1) 50,000 – On Friday, the Dow Jones Industrial Average closed above 50,000 for the first time in its history.  Given that the index has been around since the 1800s, that’s quite some time.  There is significance to that too.  Now, a single index, on its own, never tells the full story.  If the Dow were making new highs in isolation, we should be skeptical. New highs without confirmation are rarely something to celebrate.  But when the Dow is doing this alongside other key measures of the market, that changes everything.  What's the average stock doing?  Well, on Friday, the equal-weight index (RSP) closed at new all-time highs as well.  That tells us the gains aren't being driven by a handful of mega caps.  The average stock in the S&P 500 is participating.  Moreover, the S&P Mid-Cap 400, which represents companies between small caps and large caps, also closed at new all-time highs.  These aren't the market darlings.  Not the biggest names.  Not the smallest, either.  So, one more question…What's the median stock doing?  The Value Line Geometric Index tells us what the median stock is doing.  And on Friday, it closed at new multi-year highs as well.  Strength is not isolated.  It's broad.  It's persistent.  And it's coming from multiple angles.  So, for now, it still pays to fade media noise of fear, uncertainty, and doubt (FUD) coming from all different directions.


2) USD – Friday should give us another slowing CPI report.  WED we have non-farm payrolls, which should also be soft.  The US Dollar Index usually responds to that first and so far this morning that appears to be the case.  The Index (DXY) is dropping below trend resistance this morning.  If it can stay there, it’ll be a bearish transition from a more neutral state, and a bearish Dollar is usually consistent with rate cuts and soft jobs numbers.  The US 2YR Yield is also suggesting those reports may be slowing and, if that holds true, then rate cuts are likely.  Remember, the 2YR is the Fed front runner.  The 2YR Yield is down this AM along with the longer-dated yields higher.  What does that point to?  Q1 goldilocks of growth accelerating and inflation decelerating.

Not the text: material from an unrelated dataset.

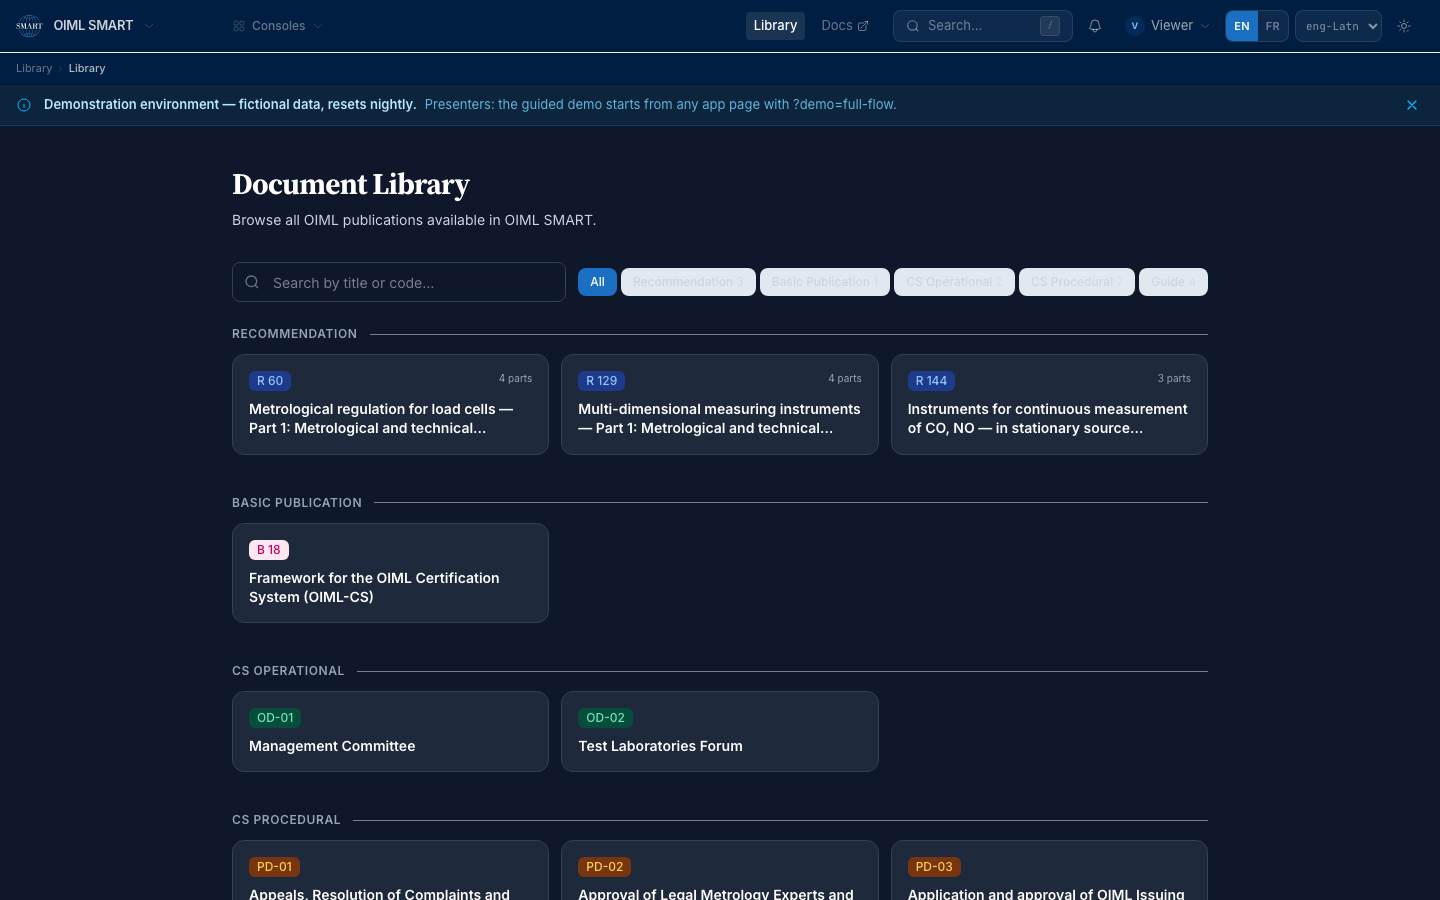Switch language to FR
Screen dimensions: 1440x900
[1272, 26]
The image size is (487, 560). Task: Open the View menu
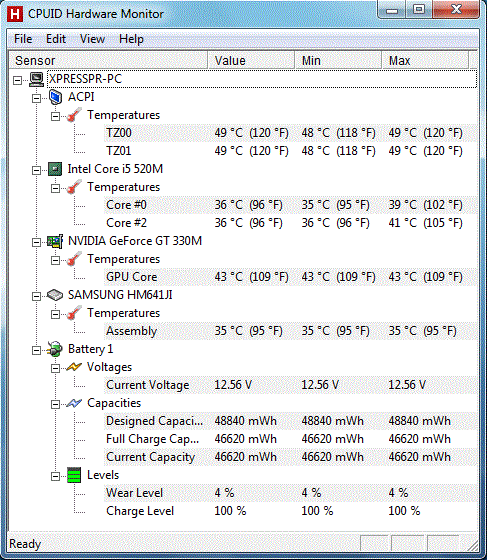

3) VIX – VIX failed Friday right where you’d want to see it fail…right at the top of trend resistance.  Potential issues?  Sure, there always are.  And these days “The Flows” from systematics like volatility control funds and CTAs often dictate short-term market movement.  So the question is what kind of Systematic Selling might we see due to 1-month realized VIX breaking out slightly vs. 3-month.  When that condition happens it tends to trigger selling by those Volatility Control strategies.  Not unimportantly, the Nasdaq’s volatility metric (VXN) is still elevated and currently in a more neutral state trading inside its trend range. A sustained drop below 23.58 on VXN and we could see the Nasdaq start to catch up from its current YTD losing streak.  VXN is signaling overbought here, so the probability lies on the side of a volatility deceleration for the Nasdaq…maybe similar to what we saw towards the end of NOV.